Заняв Чесноковку, Михельсон повесил захваченных двух главных предводителей — башкирского старшину и русского, а трех жестоко высек плетьми. Отец Андрей, приютивший Зарубина-Чику и гулявший с ним, хотя от наказания был освобожден, но получил от Михельсона строжайший выговор. Все же остальные пленные — а их более полутора тысяч человек — после увещаний были распущены по домам. Михельсон в своем рапорте жаловался Бибикову на отчаянность башкирцев: «В них злость и жестокосердие с такой яростью вкоренились, что редкий живой в полон отдавался, а которые и были захвачены, то некоторые вынимали ножи из карманов и резали людей, их ловивших. Найденные в сенях и под полами, видя себя открытыми, выскакивали с копьями и колами, чиня сопротивление».
В городок Табынск, расположенный по реке Белой, между Уфой и Стерлитамаком, Зарубин-Чика прибыл ночью. Его сопровождали Илья Ульянов, Губанов, несколько яицких казаков и работников с Воскресенского завода.

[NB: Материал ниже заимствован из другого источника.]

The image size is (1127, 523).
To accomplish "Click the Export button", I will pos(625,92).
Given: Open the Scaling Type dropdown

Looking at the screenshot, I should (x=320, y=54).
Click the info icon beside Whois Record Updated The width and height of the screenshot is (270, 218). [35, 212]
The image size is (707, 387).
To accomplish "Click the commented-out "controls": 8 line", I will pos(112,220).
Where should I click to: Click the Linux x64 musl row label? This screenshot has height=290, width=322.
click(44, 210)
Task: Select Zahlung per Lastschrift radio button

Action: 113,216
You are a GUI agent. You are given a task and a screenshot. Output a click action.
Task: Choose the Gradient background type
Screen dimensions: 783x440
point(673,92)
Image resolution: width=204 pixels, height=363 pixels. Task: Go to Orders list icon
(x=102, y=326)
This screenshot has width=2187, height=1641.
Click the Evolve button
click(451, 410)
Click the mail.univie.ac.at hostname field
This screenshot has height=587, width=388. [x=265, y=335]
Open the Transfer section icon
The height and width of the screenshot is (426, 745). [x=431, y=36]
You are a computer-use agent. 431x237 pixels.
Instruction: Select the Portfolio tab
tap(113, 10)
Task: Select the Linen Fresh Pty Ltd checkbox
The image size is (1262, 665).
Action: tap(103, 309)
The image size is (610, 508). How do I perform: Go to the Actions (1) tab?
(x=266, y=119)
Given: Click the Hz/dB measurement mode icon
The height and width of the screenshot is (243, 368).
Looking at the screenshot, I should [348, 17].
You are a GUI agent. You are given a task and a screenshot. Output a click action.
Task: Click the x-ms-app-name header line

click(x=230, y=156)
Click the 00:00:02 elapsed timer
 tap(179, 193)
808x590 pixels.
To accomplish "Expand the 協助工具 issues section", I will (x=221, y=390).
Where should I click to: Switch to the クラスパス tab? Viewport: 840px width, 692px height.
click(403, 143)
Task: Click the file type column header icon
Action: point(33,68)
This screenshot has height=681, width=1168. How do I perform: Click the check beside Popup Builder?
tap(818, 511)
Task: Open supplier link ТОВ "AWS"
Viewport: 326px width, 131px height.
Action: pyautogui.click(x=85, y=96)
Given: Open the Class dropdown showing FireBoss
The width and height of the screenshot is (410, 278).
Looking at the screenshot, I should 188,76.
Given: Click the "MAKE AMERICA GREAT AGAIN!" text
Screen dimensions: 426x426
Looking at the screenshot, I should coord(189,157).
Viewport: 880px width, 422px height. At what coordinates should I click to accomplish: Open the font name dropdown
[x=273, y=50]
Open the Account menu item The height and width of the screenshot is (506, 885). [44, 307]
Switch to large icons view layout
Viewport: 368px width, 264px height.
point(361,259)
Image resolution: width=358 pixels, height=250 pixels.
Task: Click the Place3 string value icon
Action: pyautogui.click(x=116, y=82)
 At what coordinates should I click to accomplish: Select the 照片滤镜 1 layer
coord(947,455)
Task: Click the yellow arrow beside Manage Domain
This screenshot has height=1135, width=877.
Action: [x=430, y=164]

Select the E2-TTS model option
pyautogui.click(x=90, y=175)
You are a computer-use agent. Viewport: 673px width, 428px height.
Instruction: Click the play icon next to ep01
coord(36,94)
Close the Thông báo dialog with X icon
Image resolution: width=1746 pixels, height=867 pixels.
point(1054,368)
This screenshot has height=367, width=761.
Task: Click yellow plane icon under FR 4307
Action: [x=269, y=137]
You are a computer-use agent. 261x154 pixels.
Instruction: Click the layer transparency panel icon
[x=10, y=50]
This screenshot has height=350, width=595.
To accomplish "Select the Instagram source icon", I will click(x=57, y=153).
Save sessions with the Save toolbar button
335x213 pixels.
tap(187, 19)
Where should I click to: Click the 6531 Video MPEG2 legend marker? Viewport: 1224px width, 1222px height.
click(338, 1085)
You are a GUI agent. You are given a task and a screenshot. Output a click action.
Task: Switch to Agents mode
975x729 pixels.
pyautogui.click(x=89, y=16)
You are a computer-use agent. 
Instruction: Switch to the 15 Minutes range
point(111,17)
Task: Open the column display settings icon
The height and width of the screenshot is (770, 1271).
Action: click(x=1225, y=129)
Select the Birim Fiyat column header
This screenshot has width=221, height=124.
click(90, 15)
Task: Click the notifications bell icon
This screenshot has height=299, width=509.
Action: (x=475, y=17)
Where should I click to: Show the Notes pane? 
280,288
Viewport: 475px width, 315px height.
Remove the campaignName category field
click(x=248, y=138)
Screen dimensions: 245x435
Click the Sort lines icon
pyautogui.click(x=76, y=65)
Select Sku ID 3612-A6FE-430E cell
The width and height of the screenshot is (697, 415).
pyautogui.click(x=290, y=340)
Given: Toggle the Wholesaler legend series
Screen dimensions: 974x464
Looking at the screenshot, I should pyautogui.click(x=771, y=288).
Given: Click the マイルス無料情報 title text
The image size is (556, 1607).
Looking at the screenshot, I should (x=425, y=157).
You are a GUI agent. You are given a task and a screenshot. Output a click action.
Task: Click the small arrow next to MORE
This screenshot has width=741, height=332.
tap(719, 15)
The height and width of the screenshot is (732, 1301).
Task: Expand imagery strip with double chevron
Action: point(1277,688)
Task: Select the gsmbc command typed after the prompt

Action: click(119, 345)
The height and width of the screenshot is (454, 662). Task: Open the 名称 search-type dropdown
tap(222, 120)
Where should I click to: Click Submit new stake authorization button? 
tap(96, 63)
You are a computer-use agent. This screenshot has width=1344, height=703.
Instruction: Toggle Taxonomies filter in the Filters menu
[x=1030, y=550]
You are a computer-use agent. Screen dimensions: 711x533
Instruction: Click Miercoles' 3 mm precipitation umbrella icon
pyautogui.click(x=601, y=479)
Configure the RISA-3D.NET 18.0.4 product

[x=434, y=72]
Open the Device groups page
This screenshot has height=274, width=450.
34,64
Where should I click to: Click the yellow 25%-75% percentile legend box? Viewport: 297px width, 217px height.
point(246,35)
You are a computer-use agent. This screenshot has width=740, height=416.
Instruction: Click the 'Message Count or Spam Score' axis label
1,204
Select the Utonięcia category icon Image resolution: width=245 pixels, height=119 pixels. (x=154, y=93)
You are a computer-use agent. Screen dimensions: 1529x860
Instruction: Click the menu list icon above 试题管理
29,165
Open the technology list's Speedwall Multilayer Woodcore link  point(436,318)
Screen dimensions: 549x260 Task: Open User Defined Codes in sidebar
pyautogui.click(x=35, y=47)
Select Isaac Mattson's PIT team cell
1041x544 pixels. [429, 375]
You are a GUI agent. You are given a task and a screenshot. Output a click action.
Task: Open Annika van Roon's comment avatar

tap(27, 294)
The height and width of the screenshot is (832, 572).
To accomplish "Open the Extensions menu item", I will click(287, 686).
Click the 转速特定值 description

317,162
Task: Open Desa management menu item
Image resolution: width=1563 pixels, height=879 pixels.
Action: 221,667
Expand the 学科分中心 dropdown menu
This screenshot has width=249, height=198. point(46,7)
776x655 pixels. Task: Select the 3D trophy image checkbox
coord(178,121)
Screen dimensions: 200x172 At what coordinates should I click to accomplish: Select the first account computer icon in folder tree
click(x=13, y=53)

Все были в удрученном состоянии, в особенности сам Чика. Он впервые видел отличные действия михельсоновского отряда, хорошее вооружение солдат и впадал в отчаяние, предчувствуя невозможность выполнить взятое им на себя обязательство перед государем. «Одно остается — втикать до батюшки, повалиться ему в ноги да и молить: прости-помилуй, отец, Михельсону Уфа досталась, а не графу Чернышеву твоему!» Он приказал казакам все переправленное сюда из Чесноковки имущество с казной, нагрузив на подводы, немедля везти, пока не поздно, в Берду, в государеву армию. «Прими, батюшка Емельян Иваныч!.. Последний поклон тебе до сырой земли… Доведется ли на сем свете нам встренуться?» — печально раздумывал Чика, прощаясь с самым любимым в жизни человеком.
Чике с Губановым и Ульяновым отвели для ночлега хорошую избу, хозяев выгнали к соседям, печку жарко протопили. Расстроенный Чика сказал своим товарищам:
— Желательно мне, атаманы, одному побыть. Идите с ночевой в другое место.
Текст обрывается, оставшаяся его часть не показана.